Peinture de Claude Marchalot
Héloïse aimait se souvenir du début, car tout début est annonciateur de la fin. Or, elle aimait à répéter le mot fin. Il devenait autre. Il révélait l’intime finalité, l’intime objectivité. Sans la triangularité, elle savait que rien ne perdurait. Ce que le cœur formule est une parole vivante. C’est ainsi que sont inscrites les réalités de l’être. La vie était résolument à offrir, en abondance, les sagesses saillantes et ancestrales. Chacune de ces manifestations avait le prodige de suspendre le temps. Héloïse s’était fait une promesse solennelle : ne plus jamais être dans la hâte. La propension qu’ont les gens à se précipiter, à entrer dans l’accumulation des actes mène à une véritable dissolution. Tout cela faisait montre d’une grande pénurie, d’une disette avérée de l’âme. La terre s’assèche et devient stérile. Sabine, une amie, lui avait déclarée avec beaucoup de souffrance : Je suis craquelée de partout. J’essaie d’écrire mais c’est de la putréfaction qui sort de moi. Ma terre est sèche et putride. Héloïse l’avait regardée alors avec stupeur. Le visage de Sabine était consumé de douleur ; son regard se voulait s’accrocher à celui d’Héloïse ; ses yeux noisettes cernés de noir lui parlaient dans la tourmente. Héloïse lui touchait le cœur avec les mains de son âme. Sans rien dire et Sabine buvait les gouttes. Héloïse la voyait déglutir lentement. Héloïse redécouvrait le monde qu’elle avait quitté depuis des années. Elle ne savait plus rien.
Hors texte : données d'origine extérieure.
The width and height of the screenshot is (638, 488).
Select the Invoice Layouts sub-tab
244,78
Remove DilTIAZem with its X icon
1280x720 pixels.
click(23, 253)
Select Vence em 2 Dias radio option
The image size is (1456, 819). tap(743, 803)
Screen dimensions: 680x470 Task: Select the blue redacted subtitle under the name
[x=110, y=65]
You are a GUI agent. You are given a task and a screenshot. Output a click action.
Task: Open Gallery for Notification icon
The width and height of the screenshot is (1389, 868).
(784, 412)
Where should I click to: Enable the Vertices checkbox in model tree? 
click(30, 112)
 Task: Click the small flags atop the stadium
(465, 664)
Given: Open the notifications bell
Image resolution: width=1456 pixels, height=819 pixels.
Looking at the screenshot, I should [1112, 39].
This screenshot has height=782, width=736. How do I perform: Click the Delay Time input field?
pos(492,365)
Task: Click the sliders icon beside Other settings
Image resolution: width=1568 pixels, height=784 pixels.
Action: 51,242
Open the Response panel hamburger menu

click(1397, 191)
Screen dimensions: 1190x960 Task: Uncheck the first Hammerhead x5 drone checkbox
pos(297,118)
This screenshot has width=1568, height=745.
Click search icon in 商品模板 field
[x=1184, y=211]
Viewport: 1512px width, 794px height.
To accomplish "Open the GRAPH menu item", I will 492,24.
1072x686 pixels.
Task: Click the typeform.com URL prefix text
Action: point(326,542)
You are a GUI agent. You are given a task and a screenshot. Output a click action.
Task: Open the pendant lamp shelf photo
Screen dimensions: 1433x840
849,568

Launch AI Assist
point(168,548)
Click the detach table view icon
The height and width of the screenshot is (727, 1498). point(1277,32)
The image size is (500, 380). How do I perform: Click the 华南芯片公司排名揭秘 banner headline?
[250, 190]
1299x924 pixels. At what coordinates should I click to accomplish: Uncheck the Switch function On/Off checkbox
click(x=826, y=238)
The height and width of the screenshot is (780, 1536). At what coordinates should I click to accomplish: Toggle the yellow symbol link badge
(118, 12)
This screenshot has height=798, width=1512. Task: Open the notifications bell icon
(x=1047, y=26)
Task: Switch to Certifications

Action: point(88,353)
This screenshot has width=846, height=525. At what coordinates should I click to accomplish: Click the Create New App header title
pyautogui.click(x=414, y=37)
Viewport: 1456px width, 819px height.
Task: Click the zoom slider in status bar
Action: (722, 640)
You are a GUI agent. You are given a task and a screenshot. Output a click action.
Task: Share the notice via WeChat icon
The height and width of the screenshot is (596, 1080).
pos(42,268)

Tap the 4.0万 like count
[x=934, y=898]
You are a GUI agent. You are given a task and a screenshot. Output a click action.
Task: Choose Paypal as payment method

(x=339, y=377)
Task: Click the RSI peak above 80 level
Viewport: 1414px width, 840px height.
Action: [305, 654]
Quand elle le rencontra, il figea son regard et elle le vit plonger très loin, dans une sorte d’irréalité irrépressible. Ils étaient assis, l’un face à l’autre, devant une petite table, au café Le Rostand, qui se situait devant le Jardin du Luxembourg. Mais tous les clients ainsi que le personnel avaient disparu. Héloïse pensa qu’il souhaitait volontairement donner à l’instant une intensité qui devait les lier à tout jamais. L’idée même qu’il voulut la séduire l’effleura. Pourtant, elle ne fut pas décontenancée par ce regard insistant. Elle ne fut pas même émue. Il lui sembla soudain qu’il n’allait plus revenir. Les yeux fixés vers un ailleurs, mais simultanément aussi vers elle, ne la bouleversèrent guère. Elle plongea dans le tremblement de ses prunelles. Les lèvres de l’homme étaient entrouvertes. Son air hagard finit par l’inquiéter. Elle sut, bien plus tard, lors qu’Héloïse l’interrogea, qu’à ce moment, il avait subitement pris conscience du chemin sans retour dans lequel il s’engageait. Ils le savaient : tous deux incarnaient ce voyage. Tous deux devenaient cette voie. Tous deux devenaient sens. L’intention avait été décisive. L’intention s’était formulée, s’était écrite, s’était dite. Seulement, Héloïse savait pertinemment qu’il n’était sans doute pas totalement conscient de ce qu’impliquait une telle relation. J’étais dans l’impossibilité de faire marche arrière, lui confia-t-il un jour. Il est vain de lutter contre le Destin. Maintenant, Héloïse en était convaincue. Elle avait tenté d’effacer les pages de Celui-ci avec une main vigoureuse. Mais, tout revenait à sa place. N’avait-elle pas eu, en songe, la vision d’une longue phrase dont le décodage lui était révélé clairement, et n’avait-elle pas vu ce Destin, inscrit ou plutôt creusé dans un espace qui n’était nullement matière, ni même espace localisable ? Elle avait tenté d’effacer deux nœuds, deux nœuds qui lui avaient paru terrifiant. Mais, l’on avait replacé fermement ces nœuds à leur place. Non, Héloïse savait que l’on n’échappe pas à son Destin. Les phénomènes participent de notre histoire singulière. Alors, pour lui, sans autre raison que lui, elle posa sa main sur la sienne et lui dit avec les yeux : je suis là.